Pick out the lines below that contain the string "Edit" and copy them all.

====

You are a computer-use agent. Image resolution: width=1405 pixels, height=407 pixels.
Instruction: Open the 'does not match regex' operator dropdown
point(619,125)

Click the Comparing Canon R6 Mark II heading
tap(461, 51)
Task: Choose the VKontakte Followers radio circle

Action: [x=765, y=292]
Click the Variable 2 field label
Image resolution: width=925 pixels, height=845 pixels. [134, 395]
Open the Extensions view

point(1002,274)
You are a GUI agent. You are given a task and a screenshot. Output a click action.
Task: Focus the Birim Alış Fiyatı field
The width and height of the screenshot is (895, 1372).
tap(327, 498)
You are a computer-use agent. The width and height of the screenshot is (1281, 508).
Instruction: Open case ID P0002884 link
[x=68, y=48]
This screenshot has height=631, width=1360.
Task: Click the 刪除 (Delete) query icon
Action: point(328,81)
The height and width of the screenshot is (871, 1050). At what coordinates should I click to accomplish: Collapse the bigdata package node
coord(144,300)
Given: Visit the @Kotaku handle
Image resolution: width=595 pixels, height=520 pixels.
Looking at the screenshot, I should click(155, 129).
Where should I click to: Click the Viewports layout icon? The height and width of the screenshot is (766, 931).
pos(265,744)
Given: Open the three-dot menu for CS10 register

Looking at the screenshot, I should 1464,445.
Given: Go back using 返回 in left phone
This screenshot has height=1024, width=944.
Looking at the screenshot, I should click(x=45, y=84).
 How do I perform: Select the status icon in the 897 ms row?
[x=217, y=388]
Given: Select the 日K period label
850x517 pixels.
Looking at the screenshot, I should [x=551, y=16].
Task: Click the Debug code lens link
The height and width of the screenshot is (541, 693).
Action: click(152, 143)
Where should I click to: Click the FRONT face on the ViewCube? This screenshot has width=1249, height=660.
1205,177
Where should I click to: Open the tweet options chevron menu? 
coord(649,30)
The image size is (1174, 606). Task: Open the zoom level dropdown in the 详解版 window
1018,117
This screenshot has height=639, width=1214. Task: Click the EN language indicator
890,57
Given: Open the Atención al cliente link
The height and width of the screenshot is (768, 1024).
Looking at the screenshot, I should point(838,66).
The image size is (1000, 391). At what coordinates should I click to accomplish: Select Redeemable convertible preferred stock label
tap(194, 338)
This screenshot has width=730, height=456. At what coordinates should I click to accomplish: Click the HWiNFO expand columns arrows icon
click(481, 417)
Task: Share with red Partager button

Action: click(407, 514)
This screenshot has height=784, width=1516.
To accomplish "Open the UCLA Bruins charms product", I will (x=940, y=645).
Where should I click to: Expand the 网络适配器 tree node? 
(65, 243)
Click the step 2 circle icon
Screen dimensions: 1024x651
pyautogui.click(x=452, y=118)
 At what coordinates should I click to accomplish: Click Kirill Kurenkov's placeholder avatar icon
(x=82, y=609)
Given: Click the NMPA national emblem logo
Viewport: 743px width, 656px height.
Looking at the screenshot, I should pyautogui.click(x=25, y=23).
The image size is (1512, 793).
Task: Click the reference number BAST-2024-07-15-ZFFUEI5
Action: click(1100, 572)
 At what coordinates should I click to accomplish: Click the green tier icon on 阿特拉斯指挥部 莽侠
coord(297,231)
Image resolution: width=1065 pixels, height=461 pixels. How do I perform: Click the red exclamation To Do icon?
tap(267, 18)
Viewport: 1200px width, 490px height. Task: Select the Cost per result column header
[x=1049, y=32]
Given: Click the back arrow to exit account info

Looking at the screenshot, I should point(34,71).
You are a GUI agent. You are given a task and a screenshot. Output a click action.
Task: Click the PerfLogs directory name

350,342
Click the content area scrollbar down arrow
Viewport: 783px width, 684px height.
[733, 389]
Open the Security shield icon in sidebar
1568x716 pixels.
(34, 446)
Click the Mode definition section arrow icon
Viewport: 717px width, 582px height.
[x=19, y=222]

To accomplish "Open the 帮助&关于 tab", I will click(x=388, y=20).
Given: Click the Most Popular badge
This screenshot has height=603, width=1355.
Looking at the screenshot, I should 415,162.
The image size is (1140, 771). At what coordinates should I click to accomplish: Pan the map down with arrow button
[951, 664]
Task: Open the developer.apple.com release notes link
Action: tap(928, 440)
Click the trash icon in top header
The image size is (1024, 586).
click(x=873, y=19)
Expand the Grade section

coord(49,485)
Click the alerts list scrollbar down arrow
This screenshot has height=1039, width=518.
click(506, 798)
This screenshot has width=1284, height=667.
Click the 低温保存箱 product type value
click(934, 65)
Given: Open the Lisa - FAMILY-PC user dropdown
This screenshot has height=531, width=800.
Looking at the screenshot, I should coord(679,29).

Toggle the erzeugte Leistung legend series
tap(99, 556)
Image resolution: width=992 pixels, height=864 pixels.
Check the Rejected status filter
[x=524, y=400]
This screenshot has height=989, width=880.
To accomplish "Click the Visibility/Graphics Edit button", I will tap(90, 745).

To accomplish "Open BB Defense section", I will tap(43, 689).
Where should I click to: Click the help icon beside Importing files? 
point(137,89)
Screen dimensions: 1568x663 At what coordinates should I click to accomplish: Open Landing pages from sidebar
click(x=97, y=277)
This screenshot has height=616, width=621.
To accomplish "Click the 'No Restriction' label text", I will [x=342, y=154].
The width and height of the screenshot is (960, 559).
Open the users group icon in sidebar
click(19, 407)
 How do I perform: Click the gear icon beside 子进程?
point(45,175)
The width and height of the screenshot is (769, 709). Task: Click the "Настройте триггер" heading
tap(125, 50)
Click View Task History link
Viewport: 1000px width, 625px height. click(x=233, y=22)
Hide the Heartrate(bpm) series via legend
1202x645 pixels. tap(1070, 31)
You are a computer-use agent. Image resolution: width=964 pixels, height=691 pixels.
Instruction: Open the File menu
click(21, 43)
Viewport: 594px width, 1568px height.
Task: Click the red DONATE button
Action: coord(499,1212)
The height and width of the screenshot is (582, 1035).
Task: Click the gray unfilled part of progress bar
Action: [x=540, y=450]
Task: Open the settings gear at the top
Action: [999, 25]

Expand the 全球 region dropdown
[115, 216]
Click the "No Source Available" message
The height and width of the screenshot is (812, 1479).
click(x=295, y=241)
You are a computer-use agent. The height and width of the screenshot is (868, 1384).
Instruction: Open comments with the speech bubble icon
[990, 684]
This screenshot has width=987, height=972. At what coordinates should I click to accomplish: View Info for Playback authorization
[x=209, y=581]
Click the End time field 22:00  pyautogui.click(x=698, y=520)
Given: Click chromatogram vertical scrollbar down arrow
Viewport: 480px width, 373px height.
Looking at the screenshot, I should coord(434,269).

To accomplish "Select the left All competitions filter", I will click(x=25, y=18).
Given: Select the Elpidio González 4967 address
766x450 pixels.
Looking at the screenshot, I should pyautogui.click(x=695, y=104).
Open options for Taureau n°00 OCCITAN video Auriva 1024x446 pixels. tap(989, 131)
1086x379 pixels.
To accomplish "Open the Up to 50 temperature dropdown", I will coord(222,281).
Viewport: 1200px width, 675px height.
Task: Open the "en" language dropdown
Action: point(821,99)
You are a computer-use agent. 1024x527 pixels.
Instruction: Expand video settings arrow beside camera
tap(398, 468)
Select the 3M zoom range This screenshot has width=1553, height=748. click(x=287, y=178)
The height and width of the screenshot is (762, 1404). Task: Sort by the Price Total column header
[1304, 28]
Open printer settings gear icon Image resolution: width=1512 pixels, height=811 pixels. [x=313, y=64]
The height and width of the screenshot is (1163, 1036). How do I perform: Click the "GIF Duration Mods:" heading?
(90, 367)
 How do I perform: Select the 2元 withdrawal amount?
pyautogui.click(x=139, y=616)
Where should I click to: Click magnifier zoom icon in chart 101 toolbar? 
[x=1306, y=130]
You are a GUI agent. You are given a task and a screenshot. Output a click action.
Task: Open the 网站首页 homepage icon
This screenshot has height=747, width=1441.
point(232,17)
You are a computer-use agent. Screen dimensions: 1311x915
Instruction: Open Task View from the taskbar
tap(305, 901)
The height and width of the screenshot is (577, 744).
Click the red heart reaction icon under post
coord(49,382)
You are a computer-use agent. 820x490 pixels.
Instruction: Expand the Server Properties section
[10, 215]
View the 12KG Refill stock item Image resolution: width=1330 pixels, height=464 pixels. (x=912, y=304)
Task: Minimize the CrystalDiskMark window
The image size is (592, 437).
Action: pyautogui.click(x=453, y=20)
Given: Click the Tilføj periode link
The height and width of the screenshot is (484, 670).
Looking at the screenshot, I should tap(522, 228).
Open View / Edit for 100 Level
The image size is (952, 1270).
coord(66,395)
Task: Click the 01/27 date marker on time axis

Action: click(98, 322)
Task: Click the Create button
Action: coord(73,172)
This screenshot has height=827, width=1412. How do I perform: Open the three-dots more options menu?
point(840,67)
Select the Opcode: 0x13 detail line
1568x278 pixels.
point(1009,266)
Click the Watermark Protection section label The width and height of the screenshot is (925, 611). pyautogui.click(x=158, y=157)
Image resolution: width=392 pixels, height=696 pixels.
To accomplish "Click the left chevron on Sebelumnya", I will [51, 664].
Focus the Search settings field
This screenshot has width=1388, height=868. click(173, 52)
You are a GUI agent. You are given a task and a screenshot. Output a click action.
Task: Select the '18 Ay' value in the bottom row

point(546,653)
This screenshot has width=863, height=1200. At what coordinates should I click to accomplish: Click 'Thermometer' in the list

====

#### Task answer
To accomplish "Click the Visibility/Graphics Edit button", I will tap(90, 745).
Open View / Edit for 100 Level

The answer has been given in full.